3/14/11: Takeover Update

As expected, Penn Virginia Resource Partners LP (NYSE: PVR) completed the acquisition of its general partner (GP), Aggressive Portfolio holding Penn Virginia GP Holdings (NYSE: PVG). Investors in the GP received 0.98 units of Penn Virginia Resource Partners for each unit of the GP. Fractional shares were paid out in cash

Units of Penn Virginia Resource Partners are down roughly 10 percent from their recent high, a knee-jerk reaction to the dilution of existing unitholders’ stake in the firm. Such temporary selloffs are common when a master limited partnership (MLP) issues additional equity to fund an acquisition or growth project, though they typically prove short-lived.

That’s because these investments boost distributable cash flow and the potential for growth in the MLP’s quarterly payouts. One of the most consistently profitable strategies is to buy our favorite MLPs when they dip below our buy targets.

In this case, Penn Virginia Resource Partners didn’t issue units to fund expansion, but the acquisition of its GP should boost its cash flow. GPs collect a fee, an incentive distribution right (IDR), from the limited partners they manage. IDRs are typically based on the distributions paid to LP unitholders; as the payout to unitholders rises, the GP’s percentage take of the cash flow also increases. By acquiring its GP, Penn Virginia Resource Partners has eliminated those IDRs, freeing up additional capital to pay out as distributions each quarter.

This deal means higher distributions and faster distribution growth for investors in Penn Virginia Resource Partners.

Penn Virginia Resource Partners isn’t the first limited partnership to acquire its GP. Proven Reserves Portfolio holding Enterprise Product Partners LP (NYSE: EPD) and Magellan Midstream Partners LP (NYSE: MMP) have closed similar deals. GP acquisitions tend to reduce an LP’s cost of capital and accelerate distribution growth.

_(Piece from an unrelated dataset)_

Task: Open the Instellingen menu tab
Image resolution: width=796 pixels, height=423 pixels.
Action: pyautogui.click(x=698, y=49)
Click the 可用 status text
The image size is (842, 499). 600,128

Penn Virginia Resource Partners also boasts strong fundamentals. The MLP’s coal royalties division has benefited from significant volume growth over the past year, coupled with rising coal prices. That trend should continue: Metallurgical coal prices have climbed because of rising Asian demand and supply disruptions caused by severe floods in Australia.

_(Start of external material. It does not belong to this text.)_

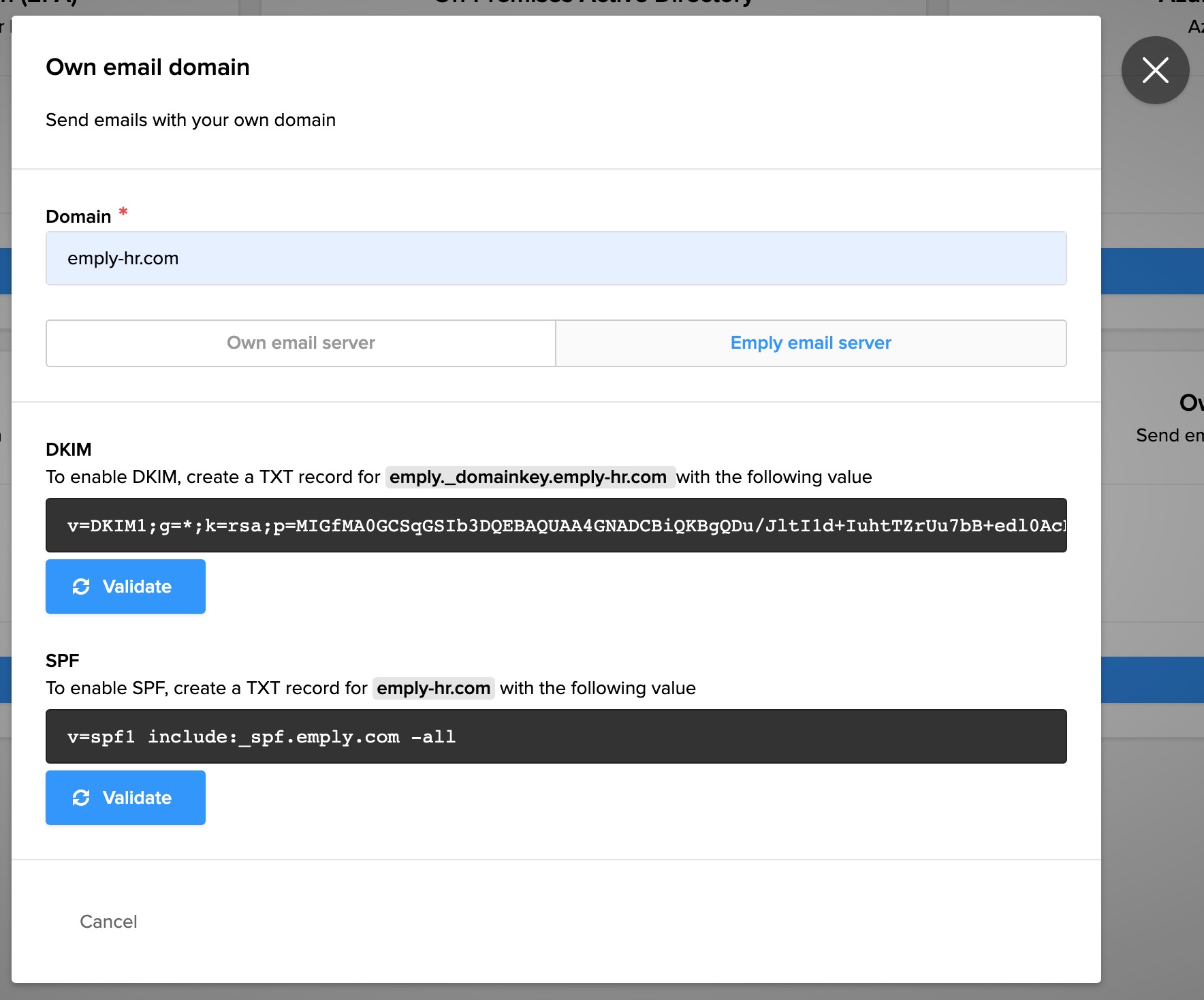
Task: Click the Own email domain heading
Action: click(x=148, y=67)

The MLP’s midstream natural gas business focuses on gathering and processing. The gas division has exposure to commodity prices, but gas processing margins have improved lately and the company reported better-than-expected midstream results in the fourth quarter. Better still, the firm’s massive midstream project in the Marcellus Shale is starting to come onstream. The deal is supported by a long-term contract with Range Resources Corp (NYSE: RRC) and increases Penn-Virginia’s low-risk fee-based revenue base.

Buy Penn Virginia Resources Partners LP under 29.